SHORT EXERCISE - Retype the rows below word for word, leaving out the pictures.
-- Start MATERIAL FOR THE TASK --
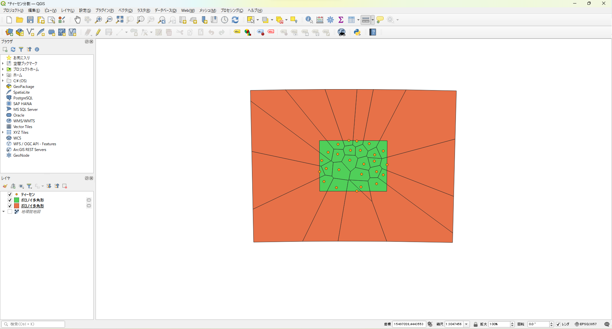The height and width of the screenshot is (329, 612).
Task: Open the statistical summary sigma icon
Action: pos(341,20)
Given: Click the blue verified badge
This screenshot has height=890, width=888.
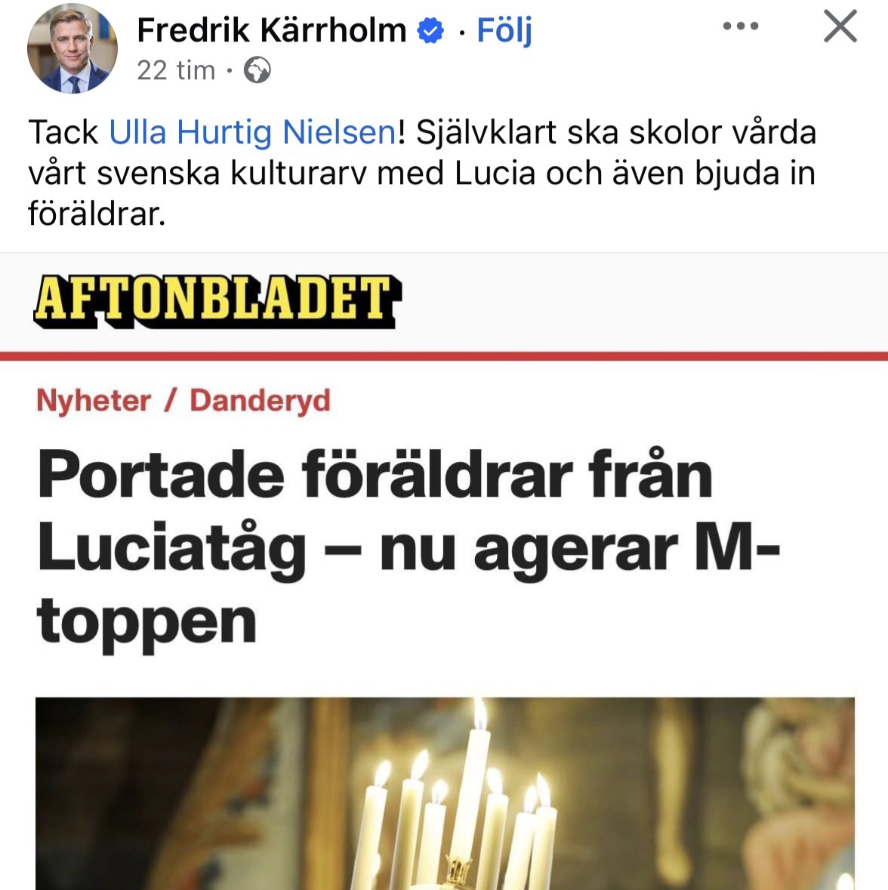Looking at the screenshot, I should point(430,31).
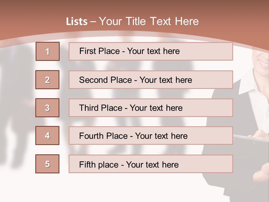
-- End MATERIAL FOR THE TASK --
TASK RESPONSE -
The height and width of the screenshot is (329, 612).
Task: Open the statistical summary sigma icon
Action: pos(341,20)
Given: Click the blue verified badge
This screenshot has height=890, width=888.
Looking at the screenshot, I should point(430,31).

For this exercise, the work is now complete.